Master Thesis in Visual Representation of Technical Diagrams for LLMs

closed
Bosch Logo

Bosch

📍Remote - Germany

Summary

Join Bosch and shape the future by contributing to a master's thesis focused on processing and representing technical diagrams for integration with Large Language Models (LLMs). You will research optimal methods for diagram comprehension, design a pipeline for creating a synthetic dataset linking diagrams to textual descriptions, and rigorously test the trained model on real-world diagrams. The project involves comparative analysis of state-of-the-art multi-modal models and investigating the potential of an abstract markup syntax for technical diagrams. The thesis is a 6-month position, with flexible work options available in Germany.

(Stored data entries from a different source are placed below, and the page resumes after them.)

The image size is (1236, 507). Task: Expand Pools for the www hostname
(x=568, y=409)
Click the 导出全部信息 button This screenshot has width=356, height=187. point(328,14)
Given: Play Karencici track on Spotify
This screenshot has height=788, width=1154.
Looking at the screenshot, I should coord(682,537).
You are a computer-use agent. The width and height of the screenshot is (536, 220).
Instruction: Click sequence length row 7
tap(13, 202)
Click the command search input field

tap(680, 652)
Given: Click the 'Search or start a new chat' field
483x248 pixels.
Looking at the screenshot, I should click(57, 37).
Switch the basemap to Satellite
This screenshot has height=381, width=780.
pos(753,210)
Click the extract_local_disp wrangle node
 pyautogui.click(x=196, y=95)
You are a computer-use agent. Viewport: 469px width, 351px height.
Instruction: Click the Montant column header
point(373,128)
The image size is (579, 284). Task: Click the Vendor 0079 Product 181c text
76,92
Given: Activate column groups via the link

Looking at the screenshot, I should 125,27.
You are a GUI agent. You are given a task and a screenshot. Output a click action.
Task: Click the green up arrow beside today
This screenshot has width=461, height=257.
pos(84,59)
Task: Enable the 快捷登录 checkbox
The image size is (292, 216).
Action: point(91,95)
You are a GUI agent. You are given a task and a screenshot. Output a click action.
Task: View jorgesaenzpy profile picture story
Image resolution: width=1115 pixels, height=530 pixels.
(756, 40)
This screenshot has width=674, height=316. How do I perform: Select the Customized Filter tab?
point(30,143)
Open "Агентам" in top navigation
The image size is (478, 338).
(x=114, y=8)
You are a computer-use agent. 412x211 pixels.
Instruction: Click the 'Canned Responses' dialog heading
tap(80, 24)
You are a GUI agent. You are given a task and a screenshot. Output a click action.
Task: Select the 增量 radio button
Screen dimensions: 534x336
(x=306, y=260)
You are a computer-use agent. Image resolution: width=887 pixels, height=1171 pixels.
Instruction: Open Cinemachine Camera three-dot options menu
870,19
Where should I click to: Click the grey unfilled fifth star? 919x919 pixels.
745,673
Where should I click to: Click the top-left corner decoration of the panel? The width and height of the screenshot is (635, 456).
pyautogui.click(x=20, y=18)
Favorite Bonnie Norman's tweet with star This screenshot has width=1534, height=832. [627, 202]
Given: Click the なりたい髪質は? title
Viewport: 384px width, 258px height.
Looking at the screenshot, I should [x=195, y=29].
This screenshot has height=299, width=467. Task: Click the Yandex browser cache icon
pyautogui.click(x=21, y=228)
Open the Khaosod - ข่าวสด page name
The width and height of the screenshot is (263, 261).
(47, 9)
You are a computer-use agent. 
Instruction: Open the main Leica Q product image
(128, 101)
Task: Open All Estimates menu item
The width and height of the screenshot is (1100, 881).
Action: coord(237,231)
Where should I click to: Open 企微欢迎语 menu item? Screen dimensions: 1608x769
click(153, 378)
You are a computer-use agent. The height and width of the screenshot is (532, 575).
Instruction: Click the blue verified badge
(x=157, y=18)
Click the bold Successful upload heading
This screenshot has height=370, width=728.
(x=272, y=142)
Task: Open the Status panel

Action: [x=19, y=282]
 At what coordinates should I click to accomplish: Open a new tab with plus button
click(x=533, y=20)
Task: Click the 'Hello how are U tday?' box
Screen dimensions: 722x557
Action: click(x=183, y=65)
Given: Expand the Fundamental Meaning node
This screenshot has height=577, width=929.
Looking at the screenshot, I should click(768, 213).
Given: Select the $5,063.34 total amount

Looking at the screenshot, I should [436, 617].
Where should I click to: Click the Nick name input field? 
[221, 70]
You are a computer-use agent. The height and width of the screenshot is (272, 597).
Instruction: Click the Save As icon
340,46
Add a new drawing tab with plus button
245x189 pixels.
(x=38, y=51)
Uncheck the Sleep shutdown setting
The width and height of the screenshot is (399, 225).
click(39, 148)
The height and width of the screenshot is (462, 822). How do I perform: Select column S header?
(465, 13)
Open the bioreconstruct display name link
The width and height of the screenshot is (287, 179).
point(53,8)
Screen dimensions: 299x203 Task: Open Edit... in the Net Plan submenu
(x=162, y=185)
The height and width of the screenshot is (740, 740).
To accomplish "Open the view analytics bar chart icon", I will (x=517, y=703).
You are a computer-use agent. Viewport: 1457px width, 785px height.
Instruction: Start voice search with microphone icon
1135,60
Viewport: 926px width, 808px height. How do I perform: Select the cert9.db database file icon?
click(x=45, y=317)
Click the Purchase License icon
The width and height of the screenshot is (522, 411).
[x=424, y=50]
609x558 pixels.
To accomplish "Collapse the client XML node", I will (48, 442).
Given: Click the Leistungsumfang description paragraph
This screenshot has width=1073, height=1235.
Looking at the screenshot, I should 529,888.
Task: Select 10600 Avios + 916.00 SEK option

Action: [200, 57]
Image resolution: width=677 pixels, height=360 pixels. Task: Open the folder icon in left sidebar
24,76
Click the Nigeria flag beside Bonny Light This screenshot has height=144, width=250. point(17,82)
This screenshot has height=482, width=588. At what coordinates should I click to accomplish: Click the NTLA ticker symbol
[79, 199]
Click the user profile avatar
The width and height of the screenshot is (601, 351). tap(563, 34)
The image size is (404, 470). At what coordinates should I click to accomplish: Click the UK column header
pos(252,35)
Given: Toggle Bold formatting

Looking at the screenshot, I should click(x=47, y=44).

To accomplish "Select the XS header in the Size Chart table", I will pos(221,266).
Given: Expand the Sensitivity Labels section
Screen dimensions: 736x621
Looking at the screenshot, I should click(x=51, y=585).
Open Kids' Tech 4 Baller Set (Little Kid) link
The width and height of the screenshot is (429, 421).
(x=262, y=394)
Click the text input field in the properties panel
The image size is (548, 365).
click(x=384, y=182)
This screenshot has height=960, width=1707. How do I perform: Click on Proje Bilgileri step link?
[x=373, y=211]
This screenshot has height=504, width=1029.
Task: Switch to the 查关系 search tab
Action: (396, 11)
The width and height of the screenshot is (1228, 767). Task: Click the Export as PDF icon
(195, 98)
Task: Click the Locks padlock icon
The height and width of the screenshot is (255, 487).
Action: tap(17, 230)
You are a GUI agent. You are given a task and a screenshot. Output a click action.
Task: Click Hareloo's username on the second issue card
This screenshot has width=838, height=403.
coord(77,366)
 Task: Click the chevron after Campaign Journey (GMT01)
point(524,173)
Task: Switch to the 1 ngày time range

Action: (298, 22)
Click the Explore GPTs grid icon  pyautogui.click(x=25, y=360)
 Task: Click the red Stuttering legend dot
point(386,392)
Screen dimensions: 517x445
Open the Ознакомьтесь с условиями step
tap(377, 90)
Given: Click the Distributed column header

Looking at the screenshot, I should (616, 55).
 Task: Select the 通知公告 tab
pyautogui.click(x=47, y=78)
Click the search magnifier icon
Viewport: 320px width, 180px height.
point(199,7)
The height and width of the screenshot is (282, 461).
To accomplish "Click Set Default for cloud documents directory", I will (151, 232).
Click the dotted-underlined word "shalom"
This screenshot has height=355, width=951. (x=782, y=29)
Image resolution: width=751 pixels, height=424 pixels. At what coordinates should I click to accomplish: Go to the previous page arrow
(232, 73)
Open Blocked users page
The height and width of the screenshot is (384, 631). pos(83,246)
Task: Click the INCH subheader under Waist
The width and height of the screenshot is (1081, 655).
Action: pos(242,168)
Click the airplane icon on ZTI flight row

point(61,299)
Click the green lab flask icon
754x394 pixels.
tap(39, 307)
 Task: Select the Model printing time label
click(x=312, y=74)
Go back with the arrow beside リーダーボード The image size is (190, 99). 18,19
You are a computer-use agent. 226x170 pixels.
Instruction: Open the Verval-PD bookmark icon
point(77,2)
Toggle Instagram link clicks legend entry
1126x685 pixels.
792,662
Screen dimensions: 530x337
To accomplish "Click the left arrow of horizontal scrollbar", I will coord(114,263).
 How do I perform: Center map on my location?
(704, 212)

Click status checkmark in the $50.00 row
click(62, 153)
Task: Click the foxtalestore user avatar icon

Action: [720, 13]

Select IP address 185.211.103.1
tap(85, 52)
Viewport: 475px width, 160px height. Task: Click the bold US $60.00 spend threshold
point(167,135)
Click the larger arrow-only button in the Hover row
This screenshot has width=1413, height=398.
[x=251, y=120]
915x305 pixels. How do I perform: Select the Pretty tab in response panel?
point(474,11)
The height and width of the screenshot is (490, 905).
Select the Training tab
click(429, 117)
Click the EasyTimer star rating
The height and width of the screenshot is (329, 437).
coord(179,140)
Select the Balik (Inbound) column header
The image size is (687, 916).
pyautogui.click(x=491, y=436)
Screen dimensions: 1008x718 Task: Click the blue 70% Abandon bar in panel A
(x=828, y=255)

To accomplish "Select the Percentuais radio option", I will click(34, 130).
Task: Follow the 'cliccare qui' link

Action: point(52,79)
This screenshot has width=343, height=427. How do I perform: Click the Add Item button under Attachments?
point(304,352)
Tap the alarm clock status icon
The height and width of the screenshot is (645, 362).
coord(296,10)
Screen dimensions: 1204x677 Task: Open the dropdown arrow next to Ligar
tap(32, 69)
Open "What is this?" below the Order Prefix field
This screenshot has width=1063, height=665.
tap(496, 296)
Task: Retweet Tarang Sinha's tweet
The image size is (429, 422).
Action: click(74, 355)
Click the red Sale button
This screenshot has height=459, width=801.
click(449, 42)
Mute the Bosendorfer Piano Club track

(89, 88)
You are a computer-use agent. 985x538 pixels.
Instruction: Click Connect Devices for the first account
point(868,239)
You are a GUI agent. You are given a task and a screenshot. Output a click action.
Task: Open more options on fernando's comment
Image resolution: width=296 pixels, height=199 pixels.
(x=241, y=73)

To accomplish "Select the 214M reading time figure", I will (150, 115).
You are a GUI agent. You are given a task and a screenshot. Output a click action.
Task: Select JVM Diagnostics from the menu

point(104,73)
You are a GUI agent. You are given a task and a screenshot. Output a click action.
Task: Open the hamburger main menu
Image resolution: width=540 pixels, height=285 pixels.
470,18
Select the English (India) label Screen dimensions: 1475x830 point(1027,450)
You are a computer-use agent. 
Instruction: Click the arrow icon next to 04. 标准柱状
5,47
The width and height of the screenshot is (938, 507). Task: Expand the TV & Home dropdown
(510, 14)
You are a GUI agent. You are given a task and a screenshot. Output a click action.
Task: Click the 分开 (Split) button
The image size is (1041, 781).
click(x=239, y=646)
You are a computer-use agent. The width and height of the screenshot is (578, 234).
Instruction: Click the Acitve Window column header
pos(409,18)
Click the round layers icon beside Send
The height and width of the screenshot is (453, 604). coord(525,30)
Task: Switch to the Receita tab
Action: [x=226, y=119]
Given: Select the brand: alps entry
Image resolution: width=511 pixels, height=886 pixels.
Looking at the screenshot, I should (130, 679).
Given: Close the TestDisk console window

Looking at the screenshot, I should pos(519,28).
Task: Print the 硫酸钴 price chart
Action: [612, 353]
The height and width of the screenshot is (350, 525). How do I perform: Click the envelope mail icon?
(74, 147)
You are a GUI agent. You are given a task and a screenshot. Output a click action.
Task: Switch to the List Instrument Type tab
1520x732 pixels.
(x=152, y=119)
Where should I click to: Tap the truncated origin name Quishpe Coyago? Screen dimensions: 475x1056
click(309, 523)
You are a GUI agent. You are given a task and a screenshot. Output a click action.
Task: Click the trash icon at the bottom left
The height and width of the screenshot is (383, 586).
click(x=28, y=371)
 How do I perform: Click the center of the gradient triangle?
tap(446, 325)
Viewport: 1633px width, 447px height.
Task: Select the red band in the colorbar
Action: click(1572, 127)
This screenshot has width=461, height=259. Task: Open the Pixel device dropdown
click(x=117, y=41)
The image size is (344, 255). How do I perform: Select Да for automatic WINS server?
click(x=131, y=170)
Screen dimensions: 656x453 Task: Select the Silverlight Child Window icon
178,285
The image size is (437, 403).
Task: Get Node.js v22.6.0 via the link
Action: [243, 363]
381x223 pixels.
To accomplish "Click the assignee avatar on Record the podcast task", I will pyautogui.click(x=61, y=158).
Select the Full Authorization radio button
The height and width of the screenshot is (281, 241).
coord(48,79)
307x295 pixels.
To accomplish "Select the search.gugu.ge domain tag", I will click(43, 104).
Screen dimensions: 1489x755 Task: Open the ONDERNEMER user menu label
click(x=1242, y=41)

Enrollment at a university is required.

Requirements

  • Master studies in Computer Science, Data Science or comparable
  • Proficiency in Python
  • A self-driven, proactive and solution-oriented individual with an independent work ethic
  • Strong passion for developing the best possible solutions
  • Fluent in English
  • Enrollment at university

Responsibilities

  • Research optimal methods for processing and representing technical diagrams available solely as graphics for integration with Large Language Models (LLMs)
  • Explore the challenges and limitations of current multi-modal LLMs when handling visual data and propose novel approaches for diagram comprehension
  • Design and implement a pipeline for creating a synthetic dataset that links technical diagrams to textual descriptions in both directions (diagram-to-text and text-to-diagram)
  • Investigate how variations in synthetic dataset quality and structure influence model training and performance
  • Conduct rigorous testing of the trained model on real-world technical diagrams from diverse domains, such as engineering, biology or software development
  • Develop metrics to assess the model's ability to interpret, explain, and generate meaningful outputs based on diagram inputs
  • Perform a comparative analysis of state-of-the-art multi-modal models to determine their strengths and limitations in handling technical diagrams as well as identify key factors (e.g., model architecture, training data) that influence performance on diagram-related tasks
  • Investigate the potential of an abstract markup syntax to serve as a universal intermediate representation for technical diagrams as well as evaluate how such a syntax could improve model interpretability, training efficiency, and generalization across domains
  • Prototype and test possible syntaxes, assessing their practicality and alignment with existing diagramming standards

Preferred Qualifications

Some prior experience in building RAG systems or chatbots

Benefits

  • Flexible work from home in Germany
  • Work at the Bosch location in Abstatt
This job is filled or no longer available